I kind of liked this script but the thinness of the story definitely got in the way. It seems only natural that a script about mothers trying to kill their children is trying to say something. But no matter how hard I tried, I couldn’t figure out what that message was. Which means this is just a movie about mothers trying to kill their kids.

Does a script like this have to say something?

I loved Final Destination: Bloodlines, and that wasn’t trying to sell any message. But that was a horror-comedy. “Mom?” feels more serious. The concept wants you to look deeper. But every time I dipped my head below the water, I just saw black.

The answer is somewhere in this family. All screenplays come down to broken relationships that need to be resolved. Whatever the issue is that broke the relationship is typically the message of the movie.

For example, if you watched that Netflix show, Four Seasons, Kate (Tina Fey) and Jack (Will Forte) have this relationship where they’ve become roommates rather than a couple. He wants to change that but she doesn’t want to put in any effort. That’s what they have to figure out. And it’s part of a broader message in the show about how relationships are hard and if you don’t nurture them, they will fall apart.

That’s very clear when you watch the show.

It’s telling when you write a script where the message ISN’T CLEAR. Because the reader is looking for a message. If they don’t find it, they start getting frustrated.

What a lot of writers do is they freak out when they realize their story doesn’t have a message so they kind of pepper it with several messages, unofficially telling the reader to, “Go ahead and choose whichever one you like best.” But that never works. Multiple messages just confused the overall point of the story.

I know this: If you want to write a more thoughtful powerful story, you need more words. You need more sentences and paragraphs. Which is scary for a screenwriter because they’ve been told from day one to keep it lean and tight.

But, remember, there are tools available that allow you to lengthen your descriptions and scenes and character moments without it FEELING like it’s longer. Which basically comes down to dangling carrots. If you’re dangling juicy carrots in front of the reader, that manipulates time.  A continuous series of rewards (carrots) helps us forget about time.

This is why every Final Destination set piece moved so fast. Cause the big fat juicy carrot of death was dangling at the end of each scene.

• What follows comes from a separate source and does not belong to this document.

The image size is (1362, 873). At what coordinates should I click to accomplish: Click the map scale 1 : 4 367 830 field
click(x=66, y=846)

I think Mom? needed more character development so that we understood what this family was going through and, therefore, what needed to be fixed. I don’t have the answer by the way. I don’t know, off the top of my head, how to construct a satisfying family drama in this scenario. It’s tricky. Cause there isn’t anything very relatable in life to your mother trying to kill you.

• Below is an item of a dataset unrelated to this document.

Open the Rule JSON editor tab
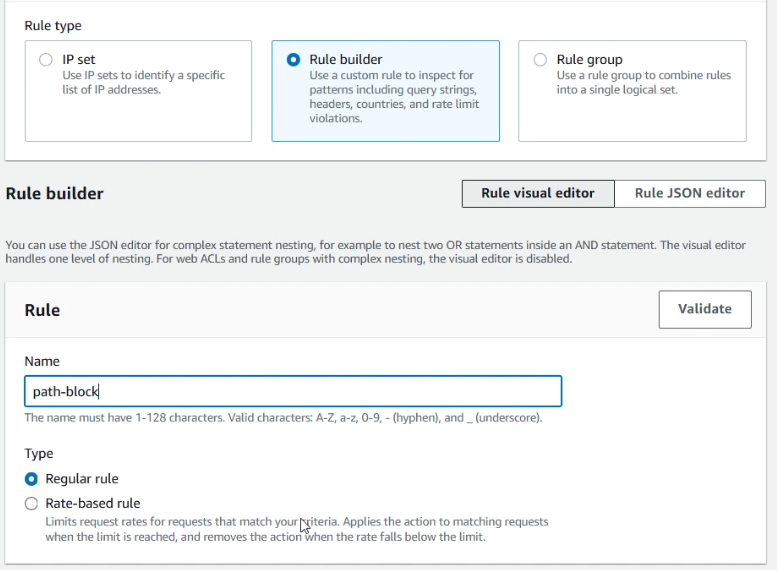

You can use metaphor (maybe mom has never understood you – so her killing you is a metaphor for your inability to connect) but even as I wrote that out, it didn’t sound quite right. In Vivien Hasn’t Been Herself Lately, Duffield uses possession as a metaphor for the difficulties of marriage. And he pulls it off perfectly.

Like I said at the outset, I kinda liked this script. And I think, depending on who directs it, it’s going to be full of some very freaky compelling imagery. Which I assume will get butts in seats. But I was looking for more here. I don’t think the script is where it needs to be to deliver on the promise of its premise. Yet!

[ ] What the hell did I just read?
[x] wasn’t for me
[ ] worth the read
[ ] impressive
[ ] genius

What I learned: Your heroes should never feel safe in a horror movie.  The safer they feel, they safer we feel.  And if we feel safe for too long, we check out.  Here, the moms are violent killers, but only towards their offspring. In other words, if you run into somebody else’s mom, she’ll walk right past you. Therefore, there were a lot of times in this script where I felt safe. Cause only Tess could hurt them and Tess was nowhere to be found. It’s kind of like a zombie movie where only one zombie is coming after you. I needed to be in fear a lot more here.